Before I start waxing philosophical here, I should preface with the fact that while I call the Austin Aztex “my team”, I’ve only been to a handful of games. I say that they are my team because after a decade or so in a city that is so incredibly nasty, negative and obnoxious to it’s teams and fellow fans, even if they are winning (which is admittedly rare), I’ve finally experienced “home-town-sports” the way it’s meant to be experienced — it was actually fun. I love the Austin Aztex because when I’m at their matches, I feel a part of the community. Even the fact that the team was exiled to Kelly Reeves stadium (20 minutes away from Austin) because of all the cray-cray floods has brought folks together.

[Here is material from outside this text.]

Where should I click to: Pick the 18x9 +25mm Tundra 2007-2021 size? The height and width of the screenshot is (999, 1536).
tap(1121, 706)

A couple of months ago I made a new friend at a diner. Two new friends, actually; a couple. Yoni and Inbar. They are both from Israel and both my age, so pretty obviously we have a lot in common. Inbar is even a huge Hapoel Jerusalem Basketball Club fan, and so am I! Her husband Yoni and I share something different; the primal love for football that I think every Israeli, and really, almost boy has. It’s what makes us throw our arms in the air after we miss a gimme on FIFA, it’s what makes our hearts drop when the wrong team scores, and it’s what makes it tick like heaven when the good guys finally make that comeback. Naturally, I took Yoni to an Aztex game.

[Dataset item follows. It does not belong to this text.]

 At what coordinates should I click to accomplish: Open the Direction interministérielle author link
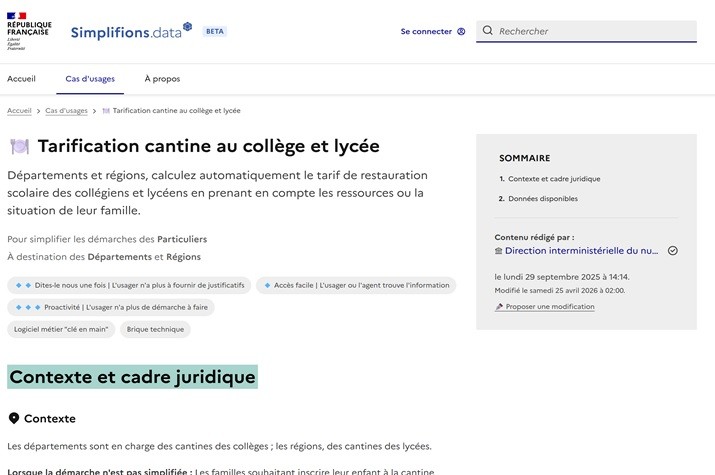pos(581,251)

Community? At the gates who did w run into? A girl from my Austin SSC soccer team. At the concession stand we ran into my boss Carl! In the stands? A friend taking his young, soccer fanatic son to the game. THAT is a community. The people that you love doing the things that you all love together. I loved, for example, the fact that there was no alcohol permitted at the premises. There’s the rare unruly drunk, sure, but everyone behaves. So the families keep going to matches. As long as there’s a team, that is. And here’s the real danger of saying “we don’t have a stadium this year, so no games” — any grassroots movement, to succeed, needs to have consistency. What is the point of getting a soccer specific stadium, if you are constantly (second time in recent years!) plucking the team away.

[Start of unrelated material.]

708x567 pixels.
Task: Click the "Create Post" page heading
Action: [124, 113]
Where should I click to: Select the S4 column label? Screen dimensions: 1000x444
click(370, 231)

I want to live in an Austin when the next generation of our community are a) soccer fans, and b) are fans of their local team, and if that team is the Austin Aztex, then let’s get started. I want to live in an Austin where our 40 thousand seat soccer-specific stadium is affordably filled with singing matchgoers at every game, a city that’s not only known for it’s music festivals, but for a burgeoning soccer scene. A city that can one day hold a World Cup match. Think of that. The fun part is that my generation’s already in. You can’t go to Zilker park without finding several pickup soccer games every day. Austin SSC deemed soccer so popular that it has three soccer leagues running concurrently (two 8v8s and one full-field, full side league). Eberly’s Army are singing and dancing their butts off at every home game. We want it, y’all.

But in order to give us what we want, and furthermore capture the imagination of the next generation of fans, the Austin Aztex need to start now. And they need to start by giving us stories. By giving us heroes and villains. By giving us, and the kids, something to emotionally invest in. By giving us those same memories that turn someone into a fan forever. Unfortunately the only story for the next twelve months is that there is no season. And until there is one really, there are no Austin Aztex. This isn’t Wimbeldon. That club had existed for 115 years, playing at the same ground for 79 of them. The absolute truth is that the stands weren’t filled this past season. And yeah, sure, the corporate entity may exist, but don’t assume that the relationship between the city’s dwellers and the football club that strong that going a year without playing a competitive game isn’t going to put a ding in attendance. While I say that my generation wants it, we want a local club to root for, not every’s that invested quite yet.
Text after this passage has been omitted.